* Source passage:
____________________
To solve hard problems successfully, you usually have to be willing to solve them unsuccessfully in order to learn more about them. The process of learning why a given solution doesn’t work can allow you to learn more about what would work. Here’s a case study.
This one is a bit complicated, so bear with me. There are two central requirements that turn out to be in tension here.
Pilosa works with fairly large data sets, and reading data in can be slow, but memory-mapping files and reading them later can be fast. So we like to memory-map files. This offers a neat bonus feature: The kernel is able to drop pages of mapped data that are mapped to on-disk files, and recover them later by reading the disk, which means that we can have more “memory” available than there is physical memory in a machine. (That comes up more than you might expect.)
The unit by which these are done is called, internally, a “fragment”. A fragment represents one shard’s worth of data for a single view of a single field, but possibly many rows. Each fragment is about a million columns by default, and each fragment gets its own distinct data file. Each fragment (and bitmap) is logically divided into sections of 65,536 (1<<16) bits, called “containers”; the individual container data structures are what contain pointers to the mmapped data. So here’s how it looks right after you’ve just opened a fragment from the disk:
Unfortunately, it only works for data that’s identical to the on-disk file. We don’t want to corrupt the data, so we don’t write back to the memory-mapped parts of the file; rather, when an object which was memory-mapped changes, we allocate new storage in memory and use that. So after a couple of changes, it looks like this:
Unlike the file-backed memory, this memory can’t just be discarded by the kernel whenever it wants more space. So, eventually, we want to update the on-disk representation to match the in-memory representation, and go back to using memory-mapped access. We call this operation a “snapshot”. After that, we would end up in the same state we were in before, with a freshly-mapped fragment.
____________________
* Supplied material:
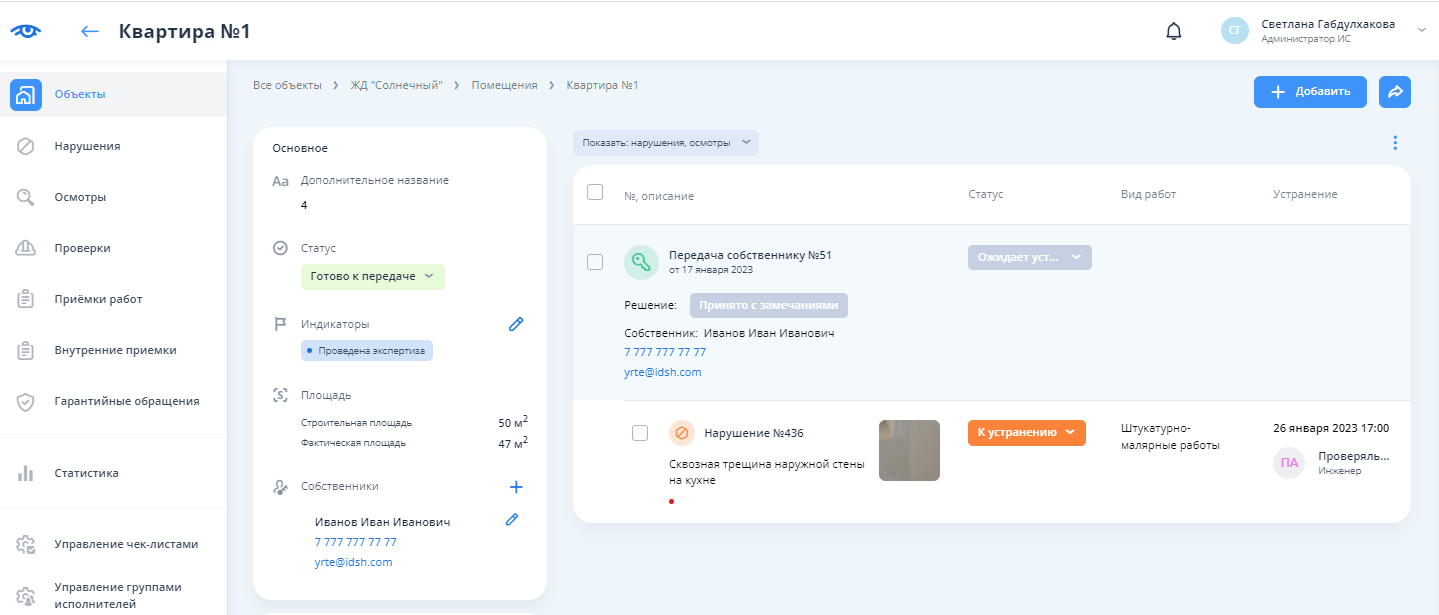Edit indicators with the pencil icon
Screen dimensions: 1439x615
tap(516, 324)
____________________
* What you have to do: Transcribe the Pilosa passage word for word, beginning at the words "To solve hard" and stopping after "in tension here.". The listing above is material separate from the Pilosa passage.

* Written solution:
To solve hard problems successfully, you usually have to be willing to solve them unsuccessfully in order to learn more about them. The process of learning why a given solution doesn’t work can allow you to learn more about what would work. Here’s a case study.
This one is a bit complicated, so bear with me. There are two central requirements that turn out to be in tension here.